(Beginning of DATA LISTING)
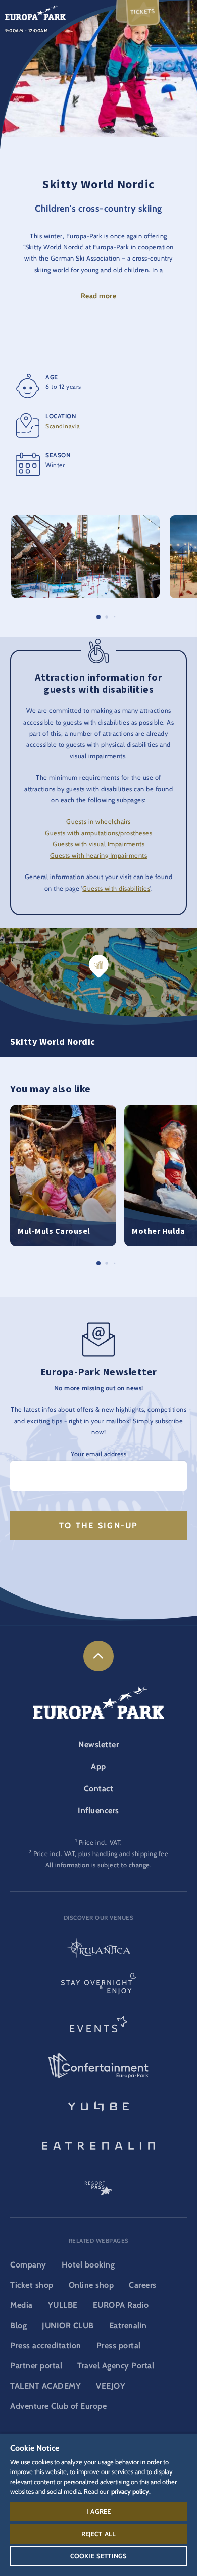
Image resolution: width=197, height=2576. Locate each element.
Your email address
(End of DATA LISTING)
(Beginning of DATA LISTING)
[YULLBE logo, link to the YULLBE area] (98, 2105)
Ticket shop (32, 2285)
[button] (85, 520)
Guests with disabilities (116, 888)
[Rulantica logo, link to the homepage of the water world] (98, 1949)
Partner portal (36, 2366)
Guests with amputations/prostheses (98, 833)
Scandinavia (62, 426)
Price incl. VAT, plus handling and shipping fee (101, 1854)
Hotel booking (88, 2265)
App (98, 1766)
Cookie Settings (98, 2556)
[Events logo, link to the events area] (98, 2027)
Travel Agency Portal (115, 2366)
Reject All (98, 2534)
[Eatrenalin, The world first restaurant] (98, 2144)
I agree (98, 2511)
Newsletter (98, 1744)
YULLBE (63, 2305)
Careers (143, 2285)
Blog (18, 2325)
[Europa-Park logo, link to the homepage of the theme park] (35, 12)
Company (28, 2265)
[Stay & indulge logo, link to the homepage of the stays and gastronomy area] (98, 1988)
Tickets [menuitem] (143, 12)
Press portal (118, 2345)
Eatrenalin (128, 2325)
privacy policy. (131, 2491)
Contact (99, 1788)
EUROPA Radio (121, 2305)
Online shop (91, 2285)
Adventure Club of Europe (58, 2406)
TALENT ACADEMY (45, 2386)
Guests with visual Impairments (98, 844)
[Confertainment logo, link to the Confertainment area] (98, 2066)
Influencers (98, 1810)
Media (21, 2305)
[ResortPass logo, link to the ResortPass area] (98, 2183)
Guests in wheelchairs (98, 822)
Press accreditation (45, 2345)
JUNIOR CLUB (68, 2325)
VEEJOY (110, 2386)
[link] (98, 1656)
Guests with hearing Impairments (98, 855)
(End of DATA LISTING)
**TRY IT**
From the records above, transcribe exactly the run of lines that opens with the line holding "Image resolution: width=197, height=2576." and closes with the line holding "Your email address", both included.

**TASK RESULT**
Image resolution: width=197, height=2576. Locate each element.
Your email address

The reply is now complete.